Pentecost Sunday. What are we celebrating today? ‘The outpouring of the Holy Spirit’ is the obvious answer in the light of today’s first reading, fifty days after Easter (that’s what Pentecost means). On the other hand, today’s gospel reading tells us that Jesus offered the Holy Spirit to the Apostles on the very day of his resurrection. To add to the confusion, forty days after Easter, ten days before Pentecost, just before his Ascension, Jesus instructed the Apostles to ‘stay in the city [Jerusalem] until you are clothed with the power from on high.’ (Luke 24:49) So, when actually did Jesus give his Holy Spirit to the Apostles?

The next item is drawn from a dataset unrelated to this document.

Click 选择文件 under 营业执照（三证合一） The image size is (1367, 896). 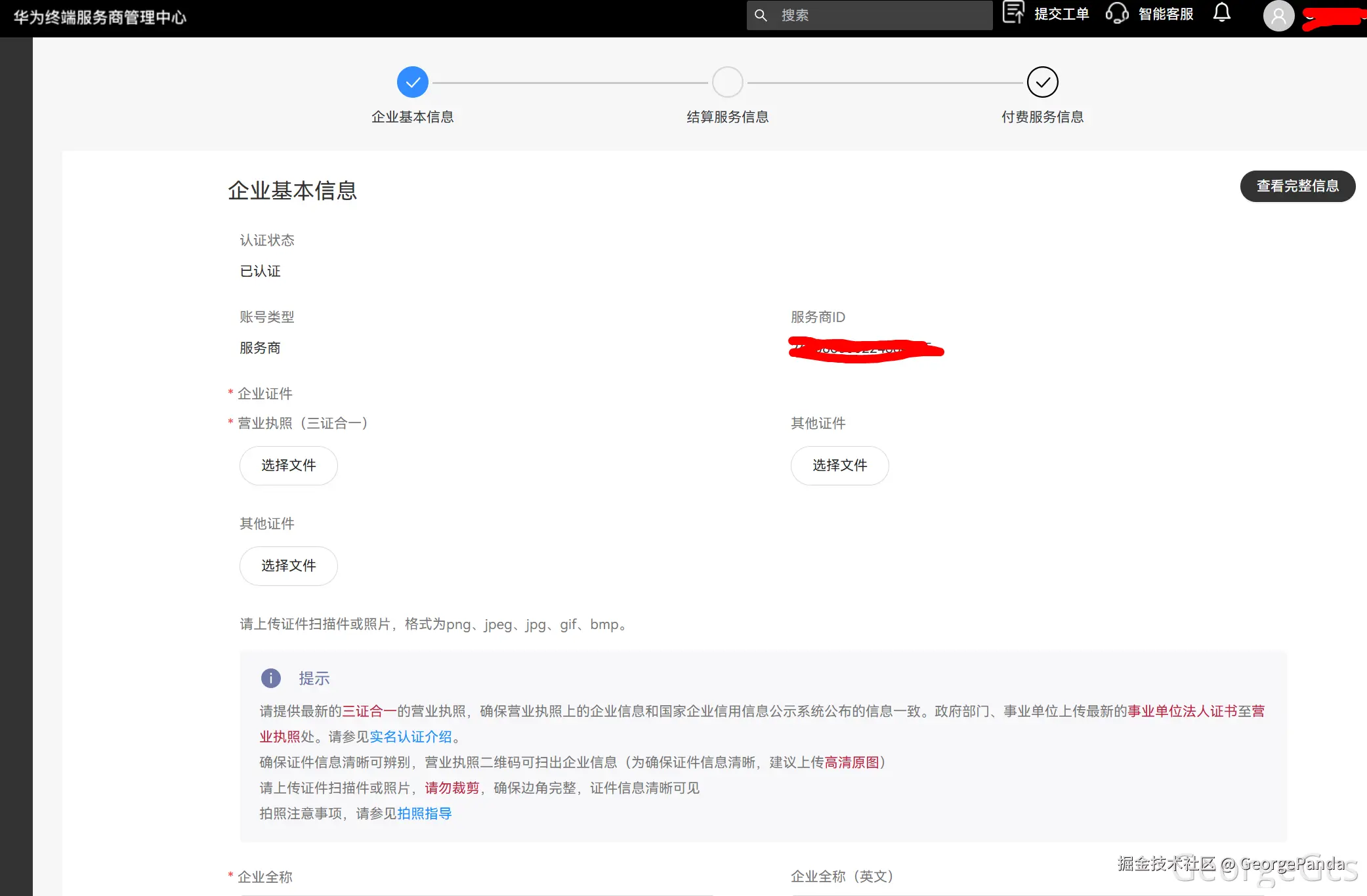pyautogui.click(x=288, y=465)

This sort of confusion seems to be reflected in the practice of the Church too. When babies are baptised, they receive the Holy Spirit. A good few years later, they receive the Holy Spirit again in the Sacrament of Confirmation – which is a ‘must-have’ requirement to be a godparent and to get married in the church. Well, this apparent confusion is deeply rooted in our western way of thinking, and also stems from one common misunderstanding. I’m going to explain the former, and to put the latter right.

Our ‘western’ or ‘European’ perception of the world is essentially based on the ancient Greek philosophy, developed and expanded over the centuries all the way to the Enlightenment, or the Age of Reason on the turn of 17th & 18th centuries. That period in our history is considered as the birth of modern science, with its seeming obsession to define everything in very fine detail; to classify, to categorise and to label everything with very clear distinctions between different classes. Undoubtedly, this approach massively helped to advance our knowledge and understanding of the world around us, and subsequently dramatically changed our civilisation. Life expectancy has nearly doubled, we can deal with previously deadly illnesses, life standards have increased in many parts of the world, hunger has been replaced by epidemics of obesity. So, this very orderly, categorised, labelled and scrupulously described perception has great advantages. However, there are realities that fall outside any definition in the classic or common meaning of the word. In his discussion with Nicodemus Jesus hinted at such realities: ‘The wind blows wherever it pleases; you hear its sound, but you cannot tell where it comes from or where it is going. That is how it is with all who are born of the Spirit.’ (John 3:8) The Holy Spirit, the Spirit of God, can and does come down upon believers whenever and wherever he wishes, falling outside any prescriptions or man-made rules.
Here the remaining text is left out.